Figure 8.

Intracellular concentration changes in FBS and SRGF ASC. (A) Changes over time of intracellular mean fluorescence intensity in FBS and SRGF ASC in static conditions. Cells were labeled with Fluo 4-AM calcium specific dye. Calcium mobilization was triggered by addition to the cell culture medium of the A23187 ionophore; (B) changes over time of intracellular mean fluorescence intensity in SRGF ASC labeled by Fluo 4-AM dye. Three representative graphs [1-3] describing single cell fluorescence changes over time after SRGF ASC adhesion on HT1080 or extracellular matrix were reported.
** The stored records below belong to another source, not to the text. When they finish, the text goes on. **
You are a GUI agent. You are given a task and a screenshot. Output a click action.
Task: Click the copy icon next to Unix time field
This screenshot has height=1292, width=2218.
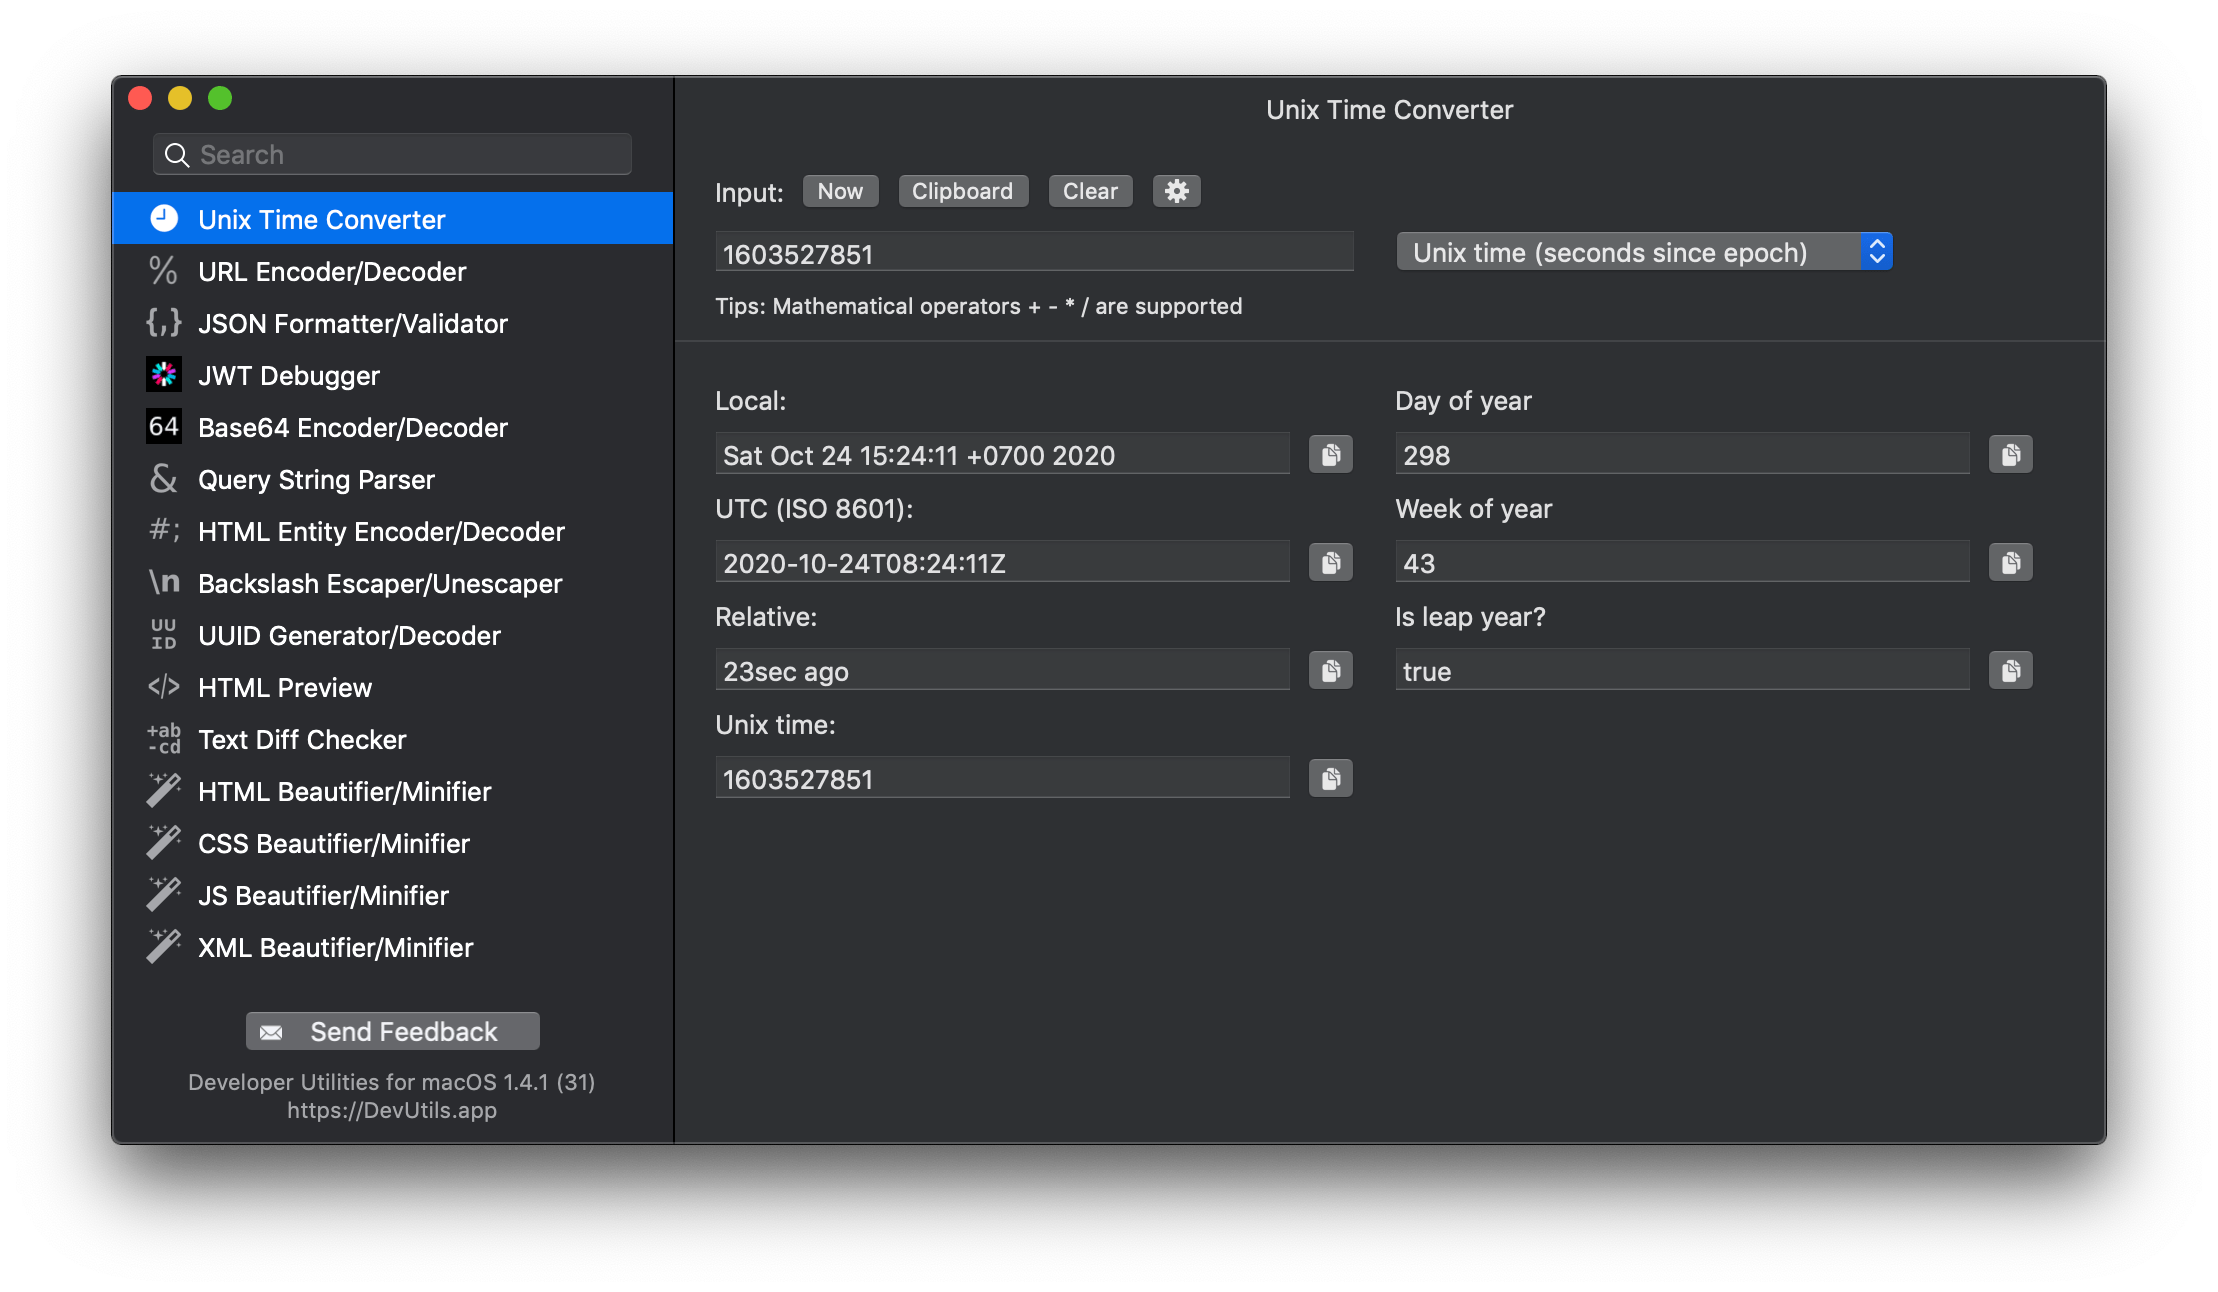tap(1330, 778)
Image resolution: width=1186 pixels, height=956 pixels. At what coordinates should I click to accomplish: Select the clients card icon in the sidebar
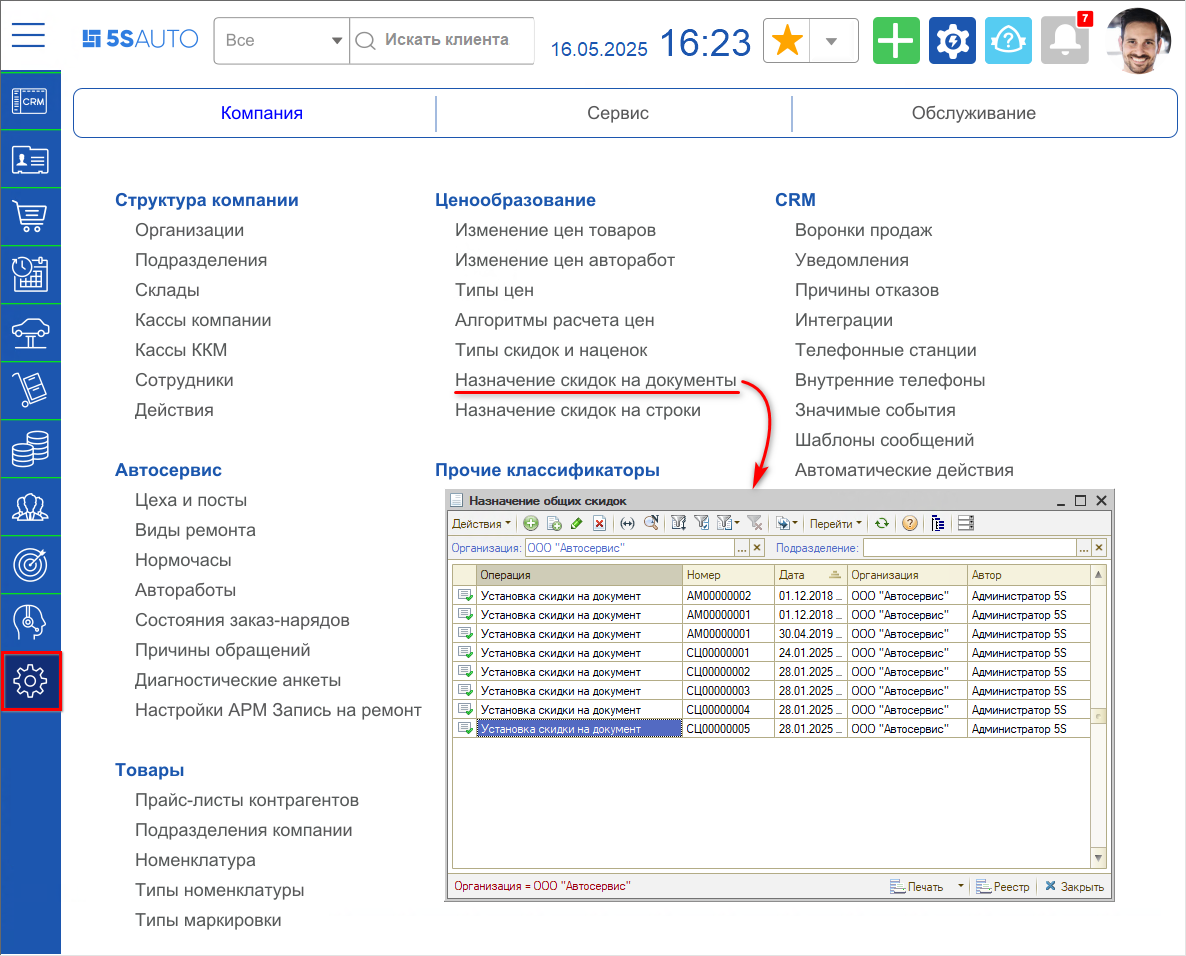point(30,159)
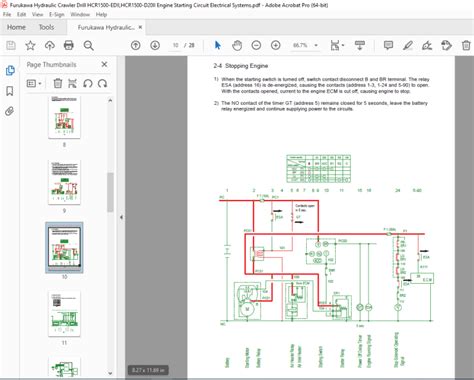Image resolution: width=474 pixels, height=380 pixels.
Task: Click the page number input field
Action: click(176, 45)
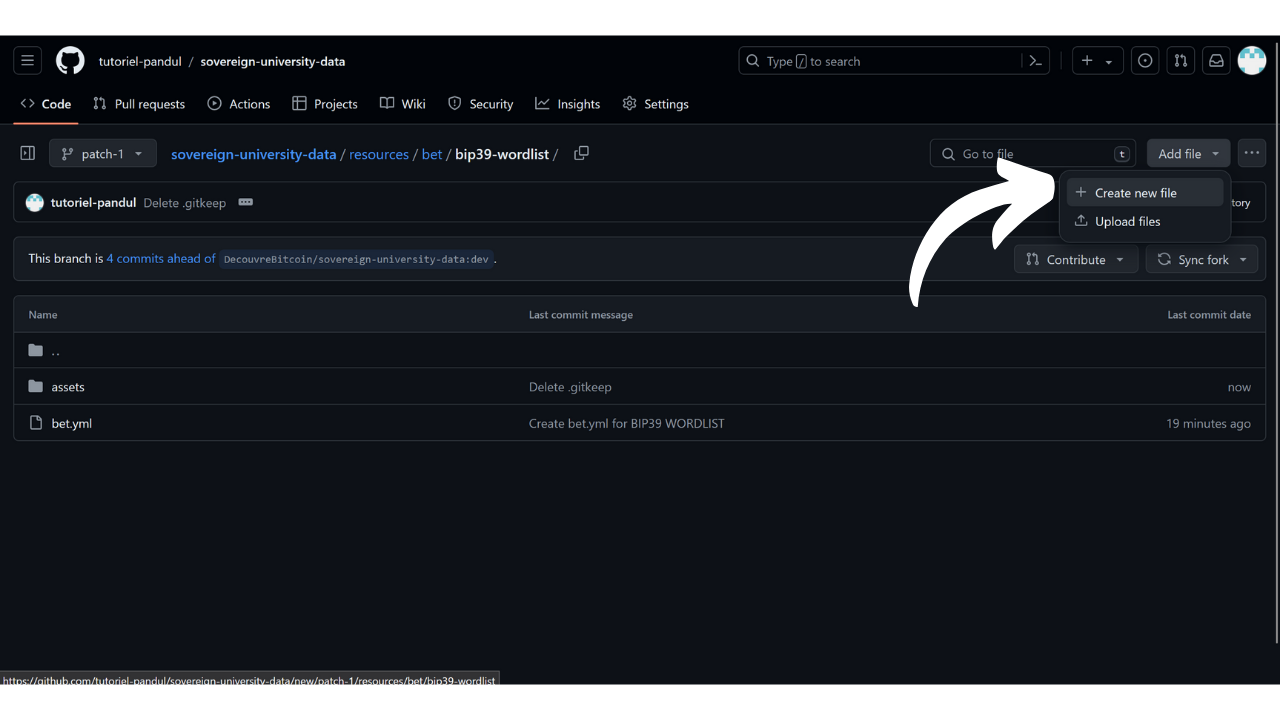Open the create new plus dropdown
Viewport: 1280px width, 720px height.
pyautogui.click(x=1097, y=61)
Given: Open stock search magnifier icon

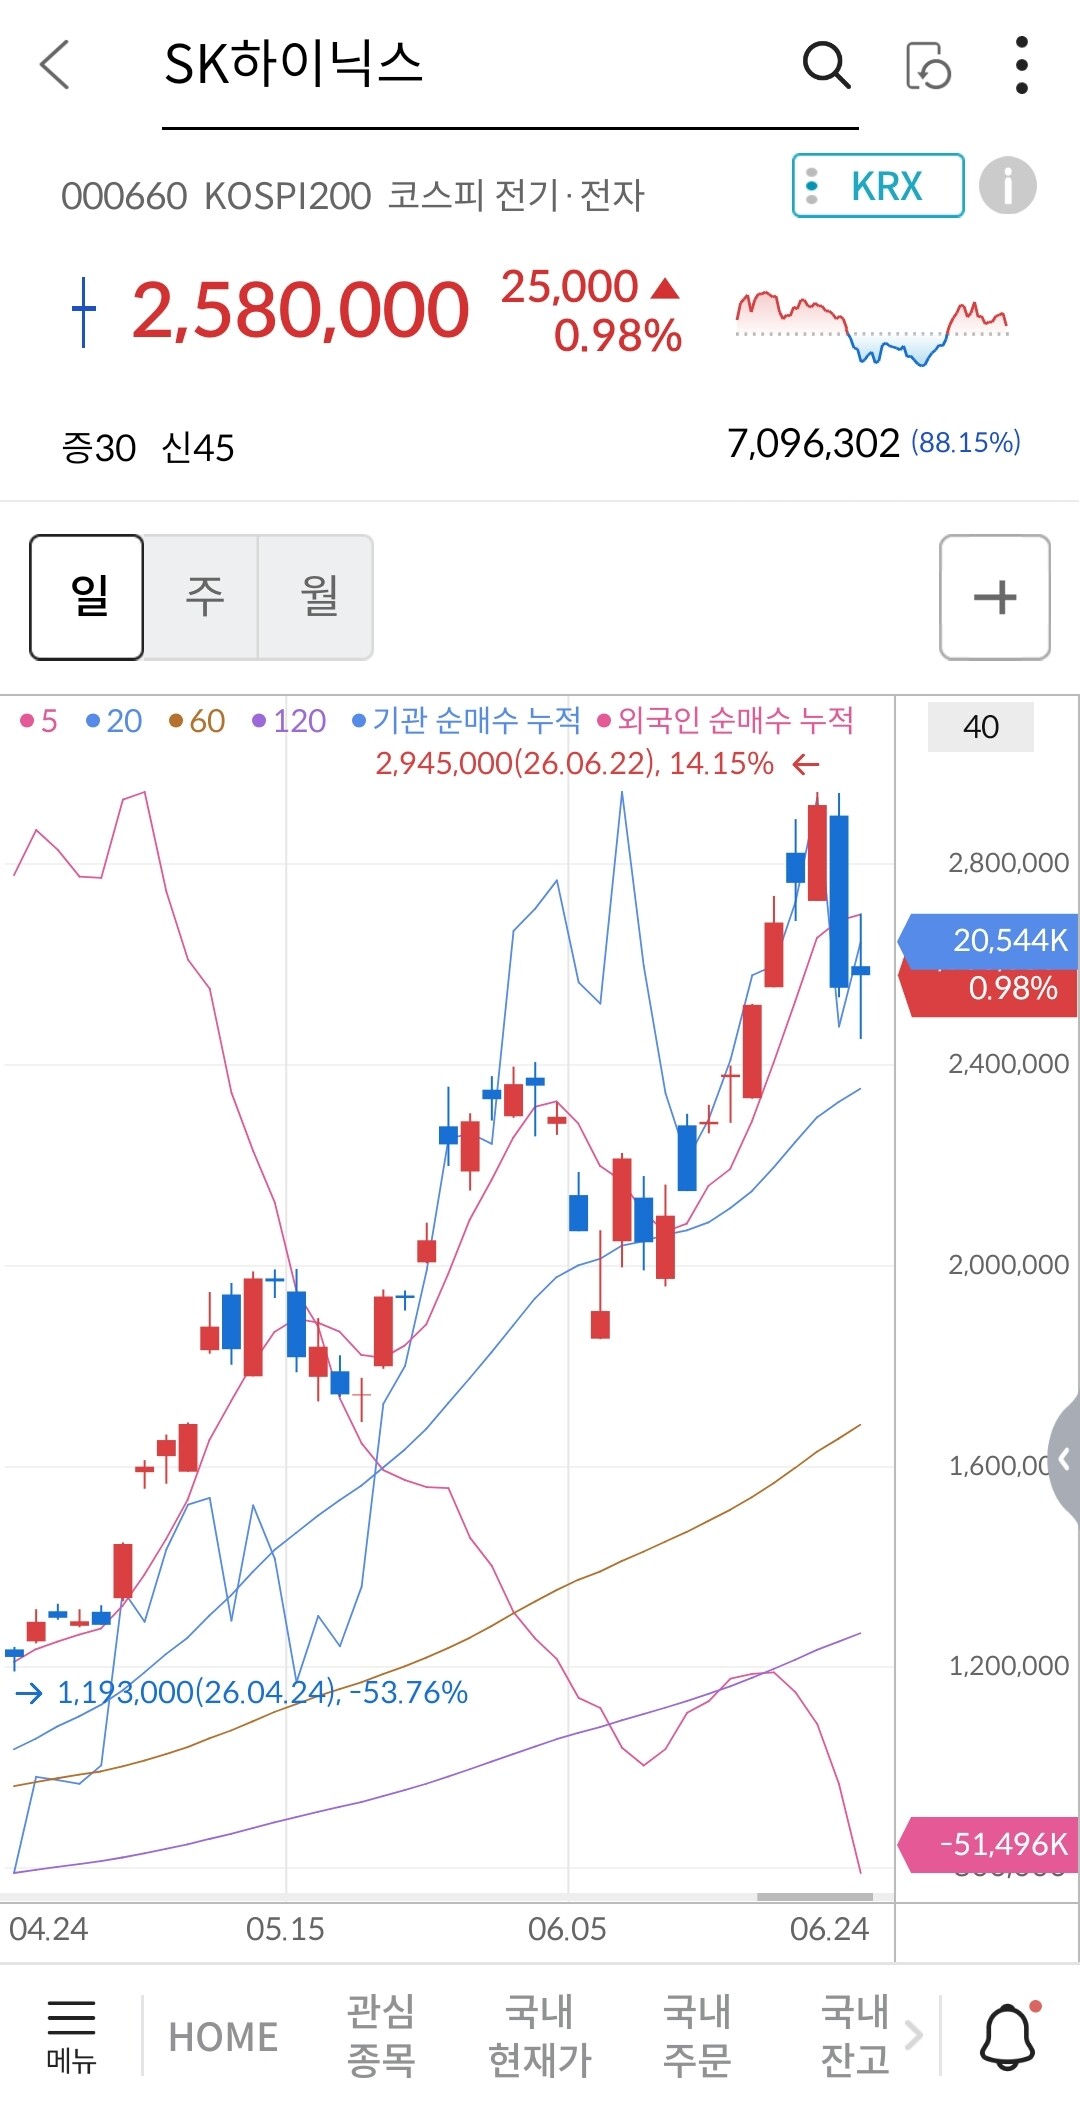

Cell fluorescence analysis was performed in at least 50 single SRGF ASC derived from all 5 patients. In (B), cells were not stimulated by the ionophore. Sequential images were acquired of labeled SRGF ASC immediately after adhesion in parallel flow chambers on HT1080 (0.25 dyn/cm²) or on fibronectin and collagen type I (0.1 dyn/cm²). After 30 minutes perfusion in standard medium i.e., 10% FBS α-MEM medium added with 2% bovine serum albumin, EDTA was added for the remaining 15 minutes. MFI, mean fluorescence intensity; A.U., arbitrary units.